Nobody was too alarmed in December when the first few cases were reported to Iowa's health officials; the state has been averaging about five cases of mumps a year, so the numbers weren't out of line. By last week, however, the total of known and suspected cases had jumped to 365, and the disease seemed to be spreading to nearby states. Illinois and Kansas have reported spikes in mumps infections. And although the outbreak appears to have started in college-age adults, the latest information shows that mumps is now striking people ages 2 to 80.
What's really puzzling about the Iowa outbreak is that most of the victims seem to have been fully vaccinated. Among those whose medical history has been confirmed, two-thirds got both of the required doses of MMR.
So what gives? There are several possibilities. Doctors know that about 5% of the people who get vaccinated against mumps don't get protected because their immune system, for some reason, doesn't respond. Or perhaps their protection has weakened over the years, or maybe the vaccine is not as effective as it should have been. To sort all that out, investigators from Iowa and the Centers for Disease Control and Prevention are studying residents who became ill as well as those who were exposed to the virus but didn't get sick.

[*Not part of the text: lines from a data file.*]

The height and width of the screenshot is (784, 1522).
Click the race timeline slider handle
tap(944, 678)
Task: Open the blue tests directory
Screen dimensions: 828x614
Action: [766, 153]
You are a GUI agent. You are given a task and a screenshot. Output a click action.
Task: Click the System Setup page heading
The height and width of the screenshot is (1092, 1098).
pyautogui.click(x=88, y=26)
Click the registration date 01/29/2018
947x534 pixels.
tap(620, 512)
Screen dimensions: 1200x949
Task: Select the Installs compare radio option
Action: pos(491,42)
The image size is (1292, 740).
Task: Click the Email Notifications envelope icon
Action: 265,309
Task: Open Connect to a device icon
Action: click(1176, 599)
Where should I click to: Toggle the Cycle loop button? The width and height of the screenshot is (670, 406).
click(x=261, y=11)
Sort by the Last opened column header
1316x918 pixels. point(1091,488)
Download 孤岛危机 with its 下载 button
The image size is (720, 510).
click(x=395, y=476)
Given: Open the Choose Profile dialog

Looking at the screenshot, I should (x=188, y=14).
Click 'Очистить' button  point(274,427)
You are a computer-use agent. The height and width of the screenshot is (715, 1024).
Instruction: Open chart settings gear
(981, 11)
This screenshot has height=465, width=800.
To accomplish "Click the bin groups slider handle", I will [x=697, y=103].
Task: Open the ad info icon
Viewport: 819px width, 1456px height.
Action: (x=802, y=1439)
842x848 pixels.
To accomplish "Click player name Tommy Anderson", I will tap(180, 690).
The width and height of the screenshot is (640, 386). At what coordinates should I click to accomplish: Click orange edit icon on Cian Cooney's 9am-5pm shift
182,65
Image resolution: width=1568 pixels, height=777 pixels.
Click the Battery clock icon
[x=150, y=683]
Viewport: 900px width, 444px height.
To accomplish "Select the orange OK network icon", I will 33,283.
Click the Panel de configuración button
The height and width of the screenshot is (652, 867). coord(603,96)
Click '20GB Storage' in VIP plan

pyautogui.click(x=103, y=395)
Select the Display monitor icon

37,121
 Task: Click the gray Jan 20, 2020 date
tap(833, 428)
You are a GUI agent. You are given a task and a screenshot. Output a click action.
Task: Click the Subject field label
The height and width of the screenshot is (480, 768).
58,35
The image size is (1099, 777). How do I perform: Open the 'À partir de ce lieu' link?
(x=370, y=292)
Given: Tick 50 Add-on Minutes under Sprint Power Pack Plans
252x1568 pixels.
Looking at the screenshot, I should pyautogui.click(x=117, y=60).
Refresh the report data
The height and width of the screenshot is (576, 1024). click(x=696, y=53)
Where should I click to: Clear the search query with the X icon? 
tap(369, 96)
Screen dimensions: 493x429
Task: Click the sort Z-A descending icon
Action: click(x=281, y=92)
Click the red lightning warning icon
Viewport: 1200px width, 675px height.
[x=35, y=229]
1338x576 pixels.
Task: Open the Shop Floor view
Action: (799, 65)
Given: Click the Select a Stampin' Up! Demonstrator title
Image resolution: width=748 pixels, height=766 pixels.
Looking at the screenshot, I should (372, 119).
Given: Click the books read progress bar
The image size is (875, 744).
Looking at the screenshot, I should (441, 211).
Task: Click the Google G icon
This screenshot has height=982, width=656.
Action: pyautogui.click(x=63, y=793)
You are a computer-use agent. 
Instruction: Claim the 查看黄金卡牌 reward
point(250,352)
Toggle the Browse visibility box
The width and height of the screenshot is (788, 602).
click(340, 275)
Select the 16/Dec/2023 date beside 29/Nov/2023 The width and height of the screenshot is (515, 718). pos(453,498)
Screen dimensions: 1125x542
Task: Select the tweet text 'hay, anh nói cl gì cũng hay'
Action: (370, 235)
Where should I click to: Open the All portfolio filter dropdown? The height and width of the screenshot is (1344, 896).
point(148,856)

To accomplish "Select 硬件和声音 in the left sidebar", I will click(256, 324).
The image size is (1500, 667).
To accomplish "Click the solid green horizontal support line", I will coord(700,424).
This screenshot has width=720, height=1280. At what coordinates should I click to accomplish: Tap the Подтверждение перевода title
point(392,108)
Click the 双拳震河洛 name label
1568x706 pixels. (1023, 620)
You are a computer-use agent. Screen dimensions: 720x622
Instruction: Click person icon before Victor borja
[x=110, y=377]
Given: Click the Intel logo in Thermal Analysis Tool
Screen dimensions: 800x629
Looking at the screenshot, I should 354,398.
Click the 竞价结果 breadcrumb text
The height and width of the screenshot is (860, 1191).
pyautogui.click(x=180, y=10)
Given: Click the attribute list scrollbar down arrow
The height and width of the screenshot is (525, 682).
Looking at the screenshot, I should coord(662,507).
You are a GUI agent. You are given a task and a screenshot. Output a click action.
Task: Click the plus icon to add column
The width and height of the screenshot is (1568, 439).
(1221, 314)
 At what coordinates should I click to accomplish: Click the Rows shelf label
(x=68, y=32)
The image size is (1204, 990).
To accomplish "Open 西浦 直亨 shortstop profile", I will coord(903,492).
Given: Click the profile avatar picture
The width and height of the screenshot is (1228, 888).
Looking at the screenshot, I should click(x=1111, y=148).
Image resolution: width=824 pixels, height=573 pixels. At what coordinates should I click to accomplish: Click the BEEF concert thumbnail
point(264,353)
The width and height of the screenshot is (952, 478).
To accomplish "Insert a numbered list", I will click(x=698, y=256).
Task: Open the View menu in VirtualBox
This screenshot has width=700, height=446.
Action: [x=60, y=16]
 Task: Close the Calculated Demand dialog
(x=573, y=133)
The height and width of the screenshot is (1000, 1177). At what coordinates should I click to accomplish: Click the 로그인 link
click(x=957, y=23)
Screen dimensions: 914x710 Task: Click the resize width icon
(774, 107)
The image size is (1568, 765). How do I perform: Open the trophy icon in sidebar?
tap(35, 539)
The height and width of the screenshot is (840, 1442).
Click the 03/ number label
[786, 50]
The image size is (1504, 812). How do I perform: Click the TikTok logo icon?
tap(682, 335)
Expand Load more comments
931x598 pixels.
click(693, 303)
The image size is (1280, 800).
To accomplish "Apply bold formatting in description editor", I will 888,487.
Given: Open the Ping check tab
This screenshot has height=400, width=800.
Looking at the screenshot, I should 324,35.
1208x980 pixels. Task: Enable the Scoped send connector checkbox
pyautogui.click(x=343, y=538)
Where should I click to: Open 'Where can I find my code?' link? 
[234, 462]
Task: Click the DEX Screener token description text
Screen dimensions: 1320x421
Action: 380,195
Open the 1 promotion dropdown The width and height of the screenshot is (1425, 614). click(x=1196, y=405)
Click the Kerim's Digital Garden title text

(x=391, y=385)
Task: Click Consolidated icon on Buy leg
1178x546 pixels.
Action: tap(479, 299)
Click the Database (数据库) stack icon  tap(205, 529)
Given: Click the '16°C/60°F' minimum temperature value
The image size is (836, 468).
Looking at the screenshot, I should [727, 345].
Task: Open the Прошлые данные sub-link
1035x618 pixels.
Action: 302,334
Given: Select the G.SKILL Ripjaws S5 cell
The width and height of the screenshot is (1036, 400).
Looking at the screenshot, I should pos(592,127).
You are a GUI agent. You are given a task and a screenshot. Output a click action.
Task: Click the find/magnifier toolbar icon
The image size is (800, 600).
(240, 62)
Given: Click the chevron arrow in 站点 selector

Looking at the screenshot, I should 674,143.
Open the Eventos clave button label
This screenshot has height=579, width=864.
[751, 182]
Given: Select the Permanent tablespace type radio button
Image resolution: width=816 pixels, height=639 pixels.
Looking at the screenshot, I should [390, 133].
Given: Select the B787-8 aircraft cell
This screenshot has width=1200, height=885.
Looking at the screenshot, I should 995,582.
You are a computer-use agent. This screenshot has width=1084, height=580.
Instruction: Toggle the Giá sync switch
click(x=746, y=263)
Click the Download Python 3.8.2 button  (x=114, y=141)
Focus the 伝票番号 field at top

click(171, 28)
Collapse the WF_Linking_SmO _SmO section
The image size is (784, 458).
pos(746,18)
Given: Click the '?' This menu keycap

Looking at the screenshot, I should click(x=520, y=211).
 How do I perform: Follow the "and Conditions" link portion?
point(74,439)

Another possibility the investigators are sure to explore is whether there is any link between the Iowa outbreak and an ongoing epidemic of mumps that sickened at least 43,322 people in England and Wales last year. (The British outbreak, in turn, may be tied to a 1994 campaign to vaccinate older children that focused on measles and rubella but was unable, for complicated reasons, to include a mumps shot.) The viruses responsible for the British and American outbreaks have similar genetic makeup, but further testing will be required to determine whether they are related.
Fortunately, mumps doesn't usually cause problems beyond swelling and misery that last about five days. Even so, doctors watch for signs of meningitis or, in young men, a testicular inflammation that could theoretically lead to infertility.
College students may be at particular risk because they live in such close quarters and are more likely to exchange saliva. Nancy Anderson, director of the Longbrake Student Wellness Center at the College of Wooster in Ohio, advises students to wash their hands regularly and avoid going out if they get sick. Wooster also requires incoming students to have received both doses of MMR vaccine.
But as the Iowa outbreak reminds us, the mumps vaccine is not 100% effective. That's why you have to stay alert in an outbreak, even if you've been inoculated.